Abstract

The first quarter of the 21st century is reaching its end, and worldwide crises appear to become ubiquitous. Capitalist forces of destruction have not gone rogue, they merely represent the actualization of capitalist relations of exploitation. Notions of fettering fall prey to illusions, which overlook both particular historical moments and the essence of capitalist relations. In contrast, social emancipation presupposes an ontological understanding of human action. It is not enough to wish for a more humane society; both the limits of and potential for transformation must be understood. Based on Marx and Lukács, the ontological categories of possible and impossible, labour and teleology, are investigated, consequently, creating an opposing prerogative to capitalist naturalization and eternization. Capitalism is instead taken for what it is: a determined social, historical construction, thus, a superable social organization rather than a natural force.

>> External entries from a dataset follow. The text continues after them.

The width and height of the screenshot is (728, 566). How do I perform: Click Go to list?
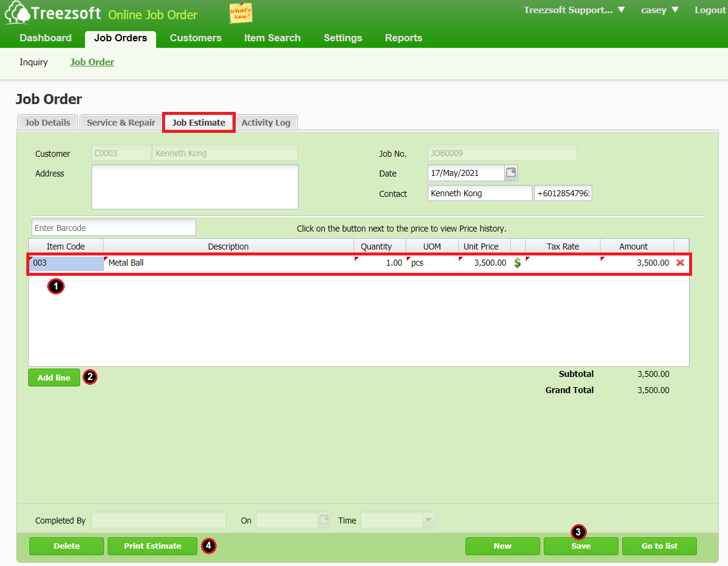659,546
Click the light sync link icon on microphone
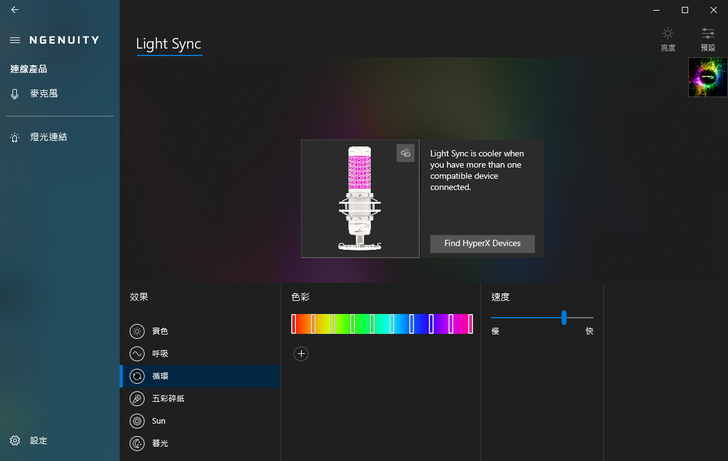The height and width of the screenshot is (461, 728). (x=405, y=153)
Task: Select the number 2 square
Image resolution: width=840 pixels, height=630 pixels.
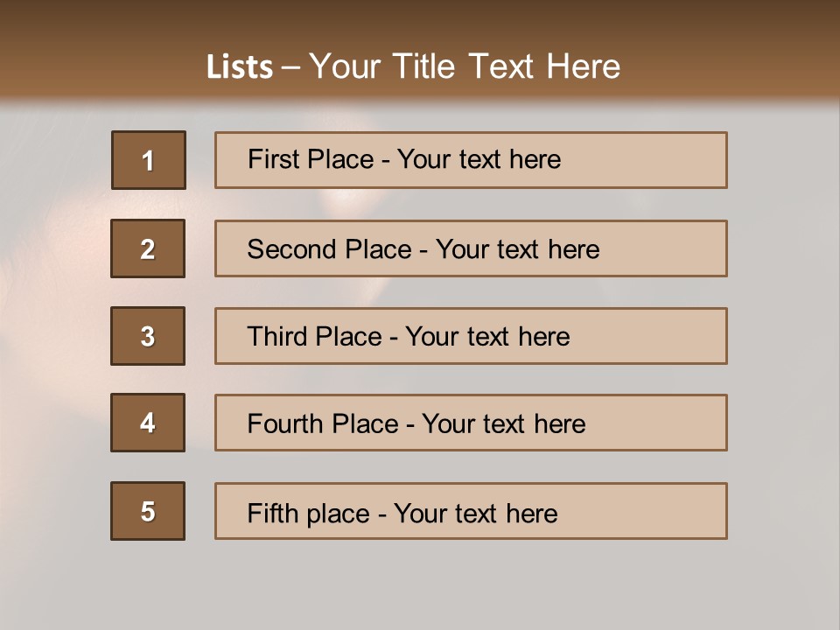Action: point(148,249)
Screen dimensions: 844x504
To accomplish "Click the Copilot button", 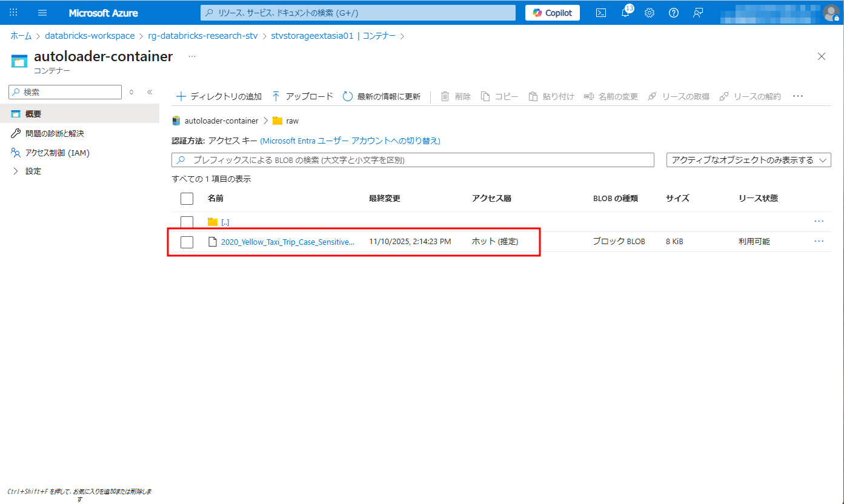I will point(552,13).
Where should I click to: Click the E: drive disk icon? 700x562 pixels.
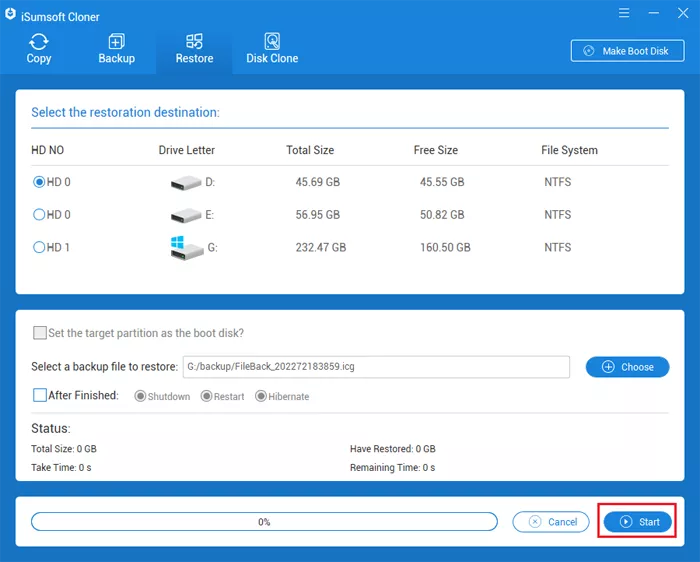tap(186, 215)
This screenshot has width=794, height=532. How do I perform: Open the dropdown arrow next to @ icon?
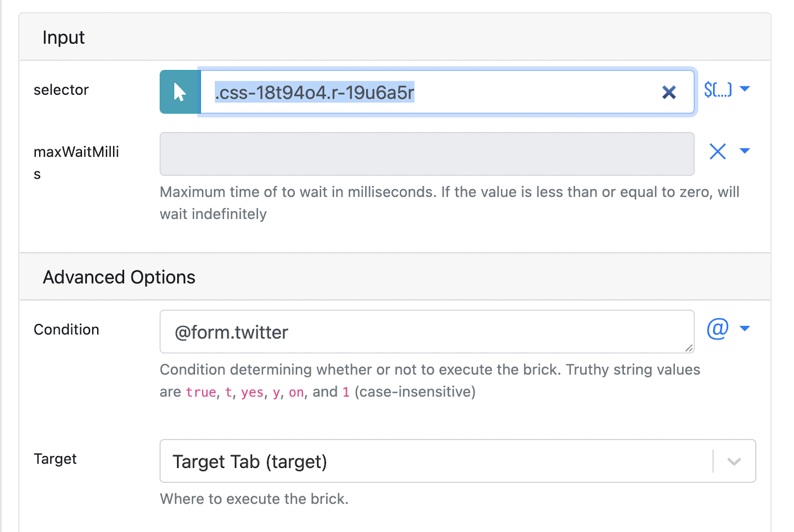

Insofar as the historical debacle of Marxism has provoked a methodological vacuum filled with relativism, contemporary critical analyses disaggregate into bourgeois isolated phenomena, becoming liberal assessments themselves. The concrete impact is not irrelevant: for they fight arguments in the fields chosen by capitalism; any perception of totality is rejected a priori; strategies to overcome capitalist challenges reproduce the conditions which create them, because it is assumed what needs to be explained. It appears urgent to reframe social critique within the frame of methodological orthodoxy. Marxist capitalist critique departs from ontological facts, for instance, labour. This means grasping both the totality and the ontological dimensions of particular forms, enabling effective strategies towards emancipation.